He and Rita, whose parents owned a Honda car and motorcycle dealership in Santa Rosa, Calif., met in 1977 at a Honda convention. They married in 1980, and Rita joined him in Akron, where they operated the business together before moving to Fort Lauderdale in 1985.
"He always said, 'The biggest sales job and the most important sales job I ever made in my life was selling Rita to leave her Honda dealership,' " Rita Case recalled.
Case's empire, now in its 59th year, has grown to 16 dealerships in Florida, Georgia and Ohio with more than $1 billion in annual revenues and 1,300-plus employees. It ranks No. 35 on Automotive News' list of the top 150 dealership groups based in the U.S., with retail new-vehicle sales of 22,168 in 2019.
Many of Case's innovations have made a mark in the industry. At his prodding, Hyundai adopted a 10-year/100,000-mile powertrain warranty for the 1999 model year, a move credited with helping the then-troubled Korean automaker make a major sales resurgence.

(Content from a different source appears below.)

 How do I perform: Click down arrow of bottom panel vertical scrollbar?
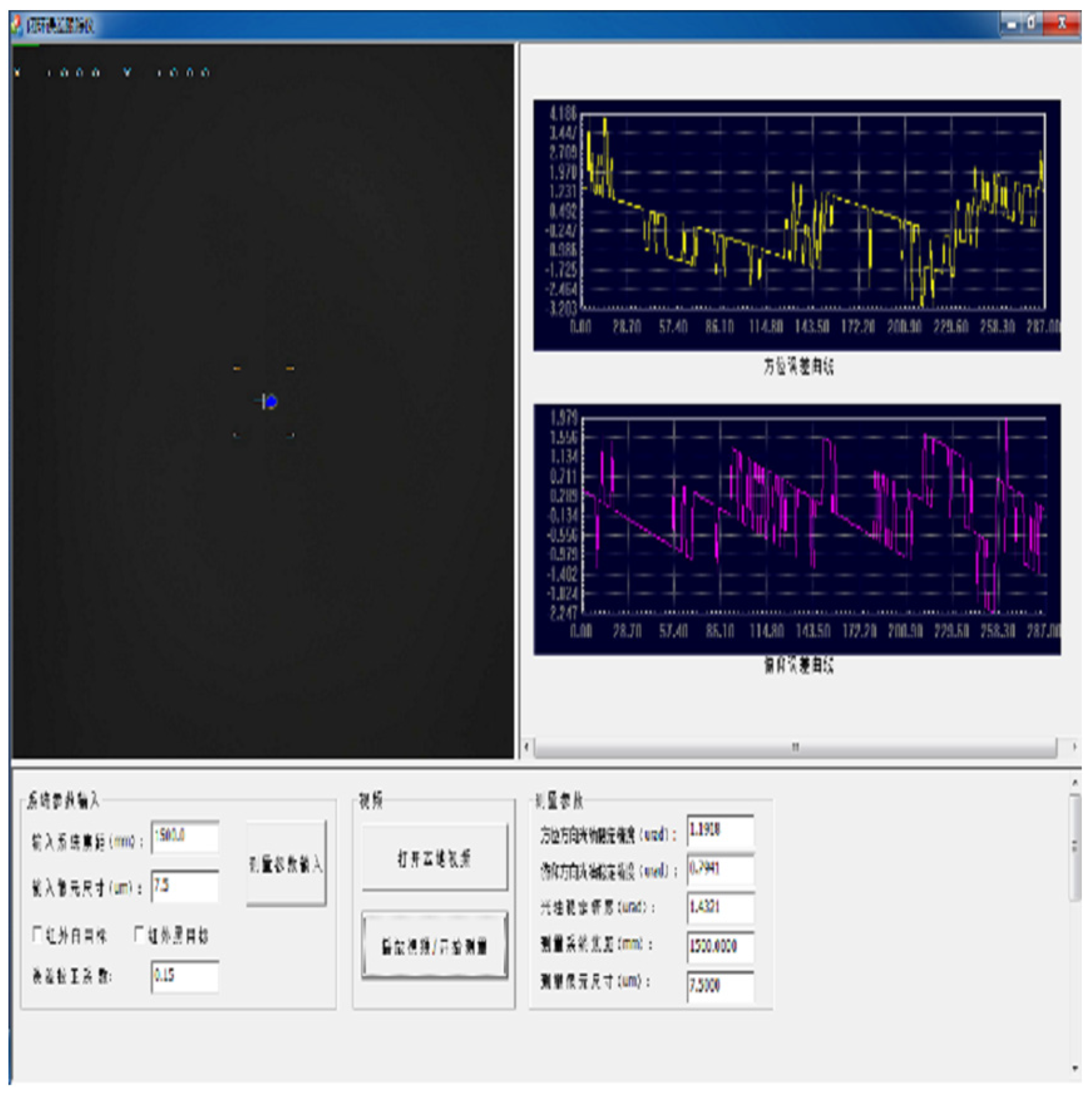1074,1069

Rita Case said she will become the group's CEO. She had run dealership operations for years while her husband worked on advertising and marketing. Ryan Case, one of the couple's sons, is the group's fixed-operations director.
Case received many awards for his work and community service. He was named the 2013 Automotive News All-Star for privately held dealer. In 2011, he wrote a book, Our Customers Our Friends, to celebrate five decades as a car dealer.

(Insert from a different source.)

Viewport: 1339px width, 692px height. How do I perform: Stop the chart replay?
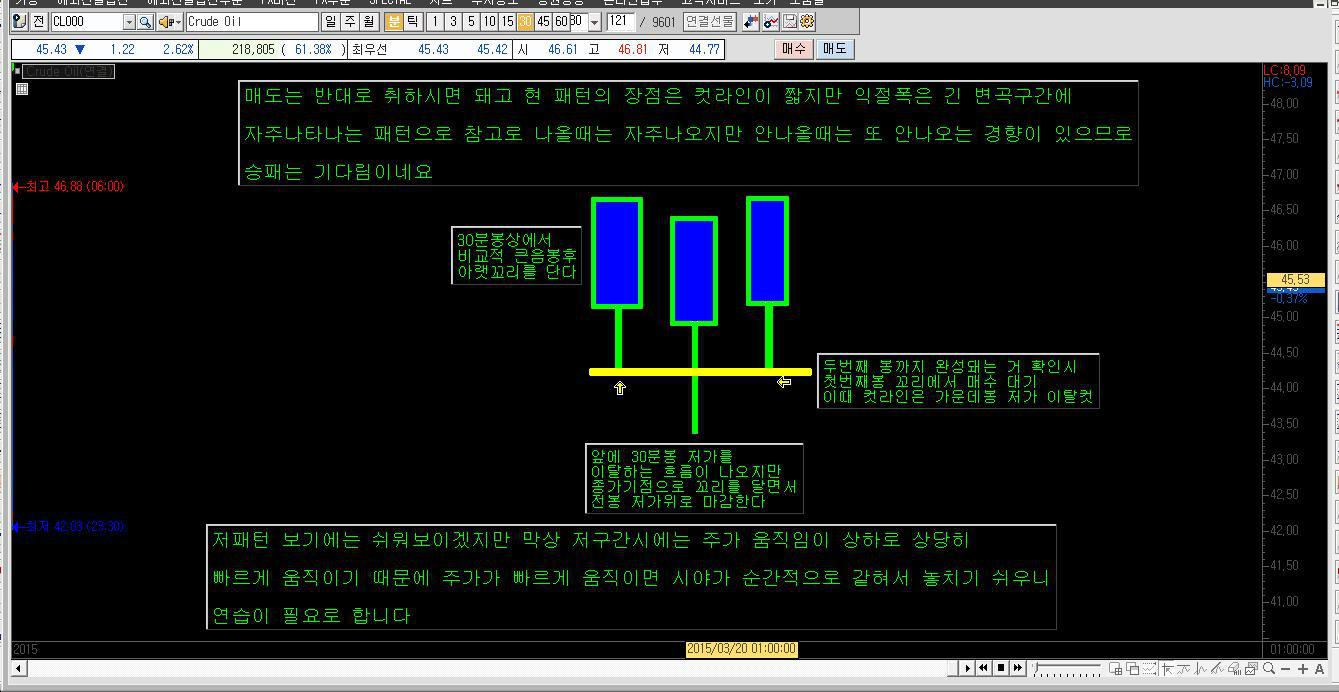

Case raised millions of dollars for nonprofits, his family said. His legacy in South Florida is large, ranging from scholarships and youth programs to a 77-home Habitat for Humanity community under development in Pompano Beach.
He and Rita joined the board of the Boys and Girls Clubs of Broward County in 1986 and were active in fundraising and developing charity events, including the Boca Raton Concours d'Elegance. They helped the organization expand from three boys clubs to 12 boys and girls clubs serving 12,500 at-risk youth.
Club co-CEO Matt Organ said Case remained active in board meetings via Zoom this year and fielded calls for an event just a few weeks ago. Organ said he did not know Case was ill.
"It's literally knocked the wind out of us a bit," he said. "We loved the guy. He wasn't just a donor. ...He's part of the family."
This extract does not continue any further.